Central nervous system (CNS) toxicity results in a wide variety of functional and behavioral changes in animal models such as cognitive impairments, learning/memory loss, hearing/vision loss, alterations in sensory/motor reflex, and several other dysfunctions. While behavioral tests and animal models are sensitive enough to predict human neurotoxicity, the expense and labor-intensiveness of animal testing make it challenging to screen large numbers of chemical compounds. While running behavioral tests is not possible in in vitro setting, some parameters that can be evaluated include cytotoxicity of neuronal and glial cell bodies, demyelination, or altered neuronal firing patterns, which many toxins are known to impact and ultimately results in behavioral/cognitive deficits. Recent advances in induced pluripotent stem cell technology have resulted in the development of human cells-based microphysiological systems that have shown tremendous promise as advanced cellular models that can provide high-throughput and high-content data useful for toxin screening. While human organoids are expected to predict human neurotoxicity better than animal models, the data generated using human organoids may not be reliable enough unless studies show that in vitro neurotoxicity successfully predicts in vivo cortical dysfunctions shown in the historical animal studies. To overcome these challenges and strengthen findings obtained by human brain organotypic culture systems, we have developed an innovative functionally mature 3D rodent brain spheroid model of consistent size and unvarying composition by culturing embryonic dissociated cortical tissue. The objective of this phase I study is to demonstrate that certain chemical toxins known for causing neurotoxicity in rodents will induce toxicity in micro-engineered neural tissue that can be quantified using 3D image analysis, neuronal firing patterns and histomorphometry.

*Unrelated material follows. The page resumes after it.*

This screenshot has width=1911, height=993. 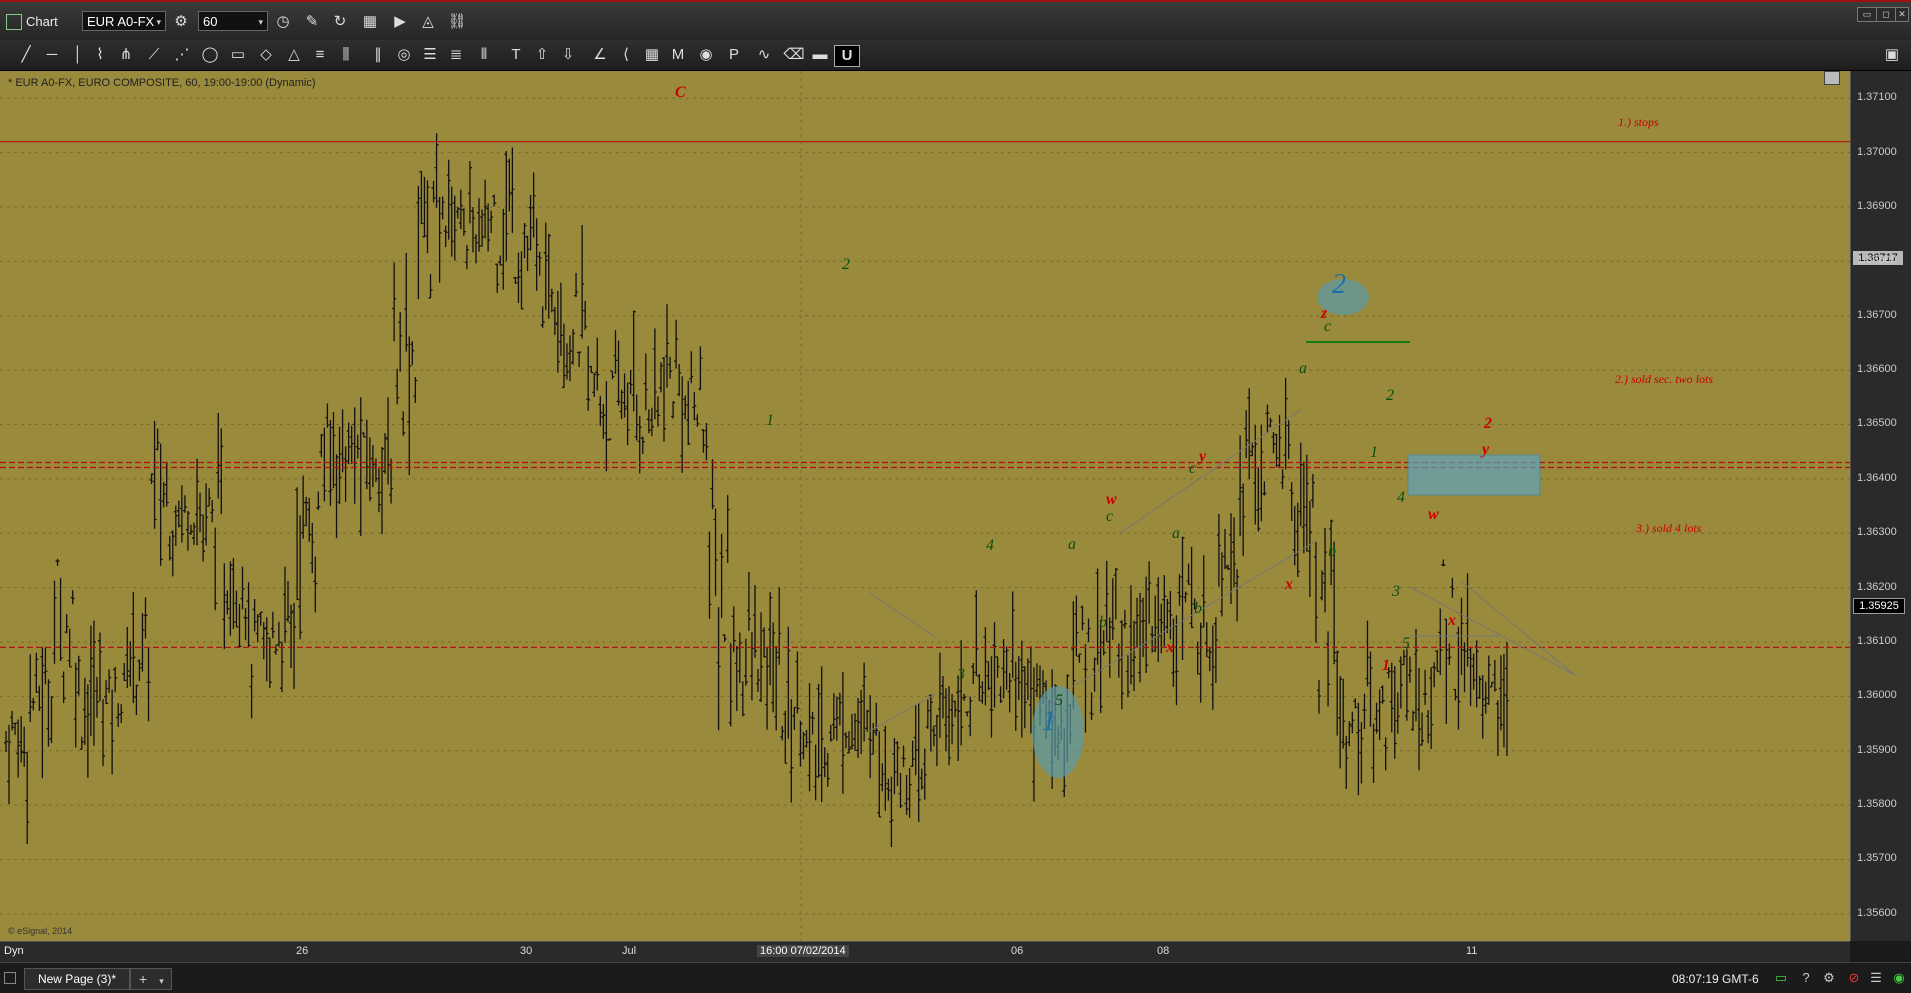 What do you see at coordinates (794, 55) in the screenshot?
I see `eraser-tool-icon: ⌫` at bounding box center [794, 55].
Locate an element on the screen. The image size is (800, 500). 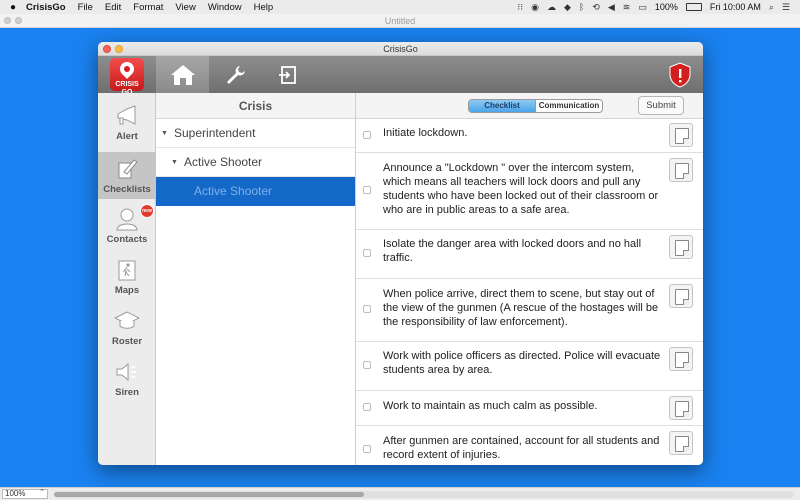
tree-item-active-shooter-selected: Active Shooter is located at coordinates (256, 192).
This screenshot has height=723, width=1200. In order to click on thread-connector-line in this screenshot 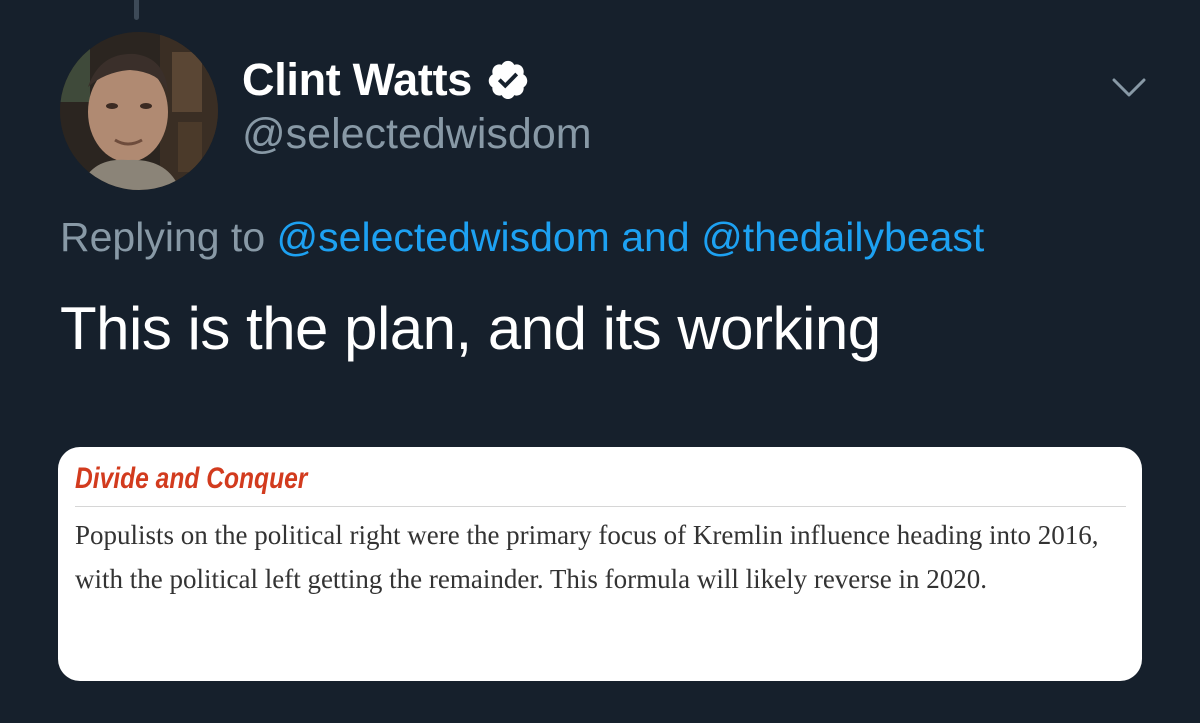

This goal will be achieved by quantifying discrete biological and electrical quantifiable metrics by which untreated brain spheroids can be demonstrated to differ significantly compared to treated controls. This goal will be accomplished in two phases: The research plan will consist of first developing and characterizing 3D rodent brain spheroids using high throughput confocal screening and microelectrode arrays for baseline biological and functional evaluation.
(Aim 1). Then, we will compare biological and electrophysiological characteristics of cultured untreated spheroids with spheroids treated with environmental toxins to validate the assay in the presence of an insult (Aim 2). Successful completion of these aims will strongly position this technology for a Phase II award, in which we will seek to scale up fabrication and testing and fully validate the specificity and sensitivity of the clinically- analogous metrics with a larger library of compounds, as compared with animal data. We will further perform ?omics? studies and will eventually use this assay for determining a large spectrum of toxicological parameters resulting in understanding mechanisms of action as well as improved understanding of biological processes.
Central nervous system (CNS) toxicity results in a wide variety of functional and behavioral changes in animal models such as cognitive impairments, learning/memory loss, hearing/vision loss, alterations in sensory/motor reflex, and several other dysfunctions. Several industrial pollutants and other toxins that can make their way into our environment are well known to cause neurotoxicity in humans. A high-throughput 3D in vitro assay capable of detecting changes in the fraction of neuronal and glial cells in 3D brain simulating cultures along with alterations in neuronal electrical activity holds the promise of bridging the gap between ex vivo to in vivo animal toxicity screening. We hypothesize that the 3D organotypic system proposed can detect neural toxicity parameters in ways that mimic clinical neuropathology and will be able to help us in understanding the capabilities of the Microphysiological system as compared to the historical animal data. The development of 3D organotypic cellular models utilizing animal cells is important for the validation of human ?organs-on-chips? systems by direct comparison to animal data, which should be undertaken before assuming that human tissue chips predict clinical drug safety and efficacy.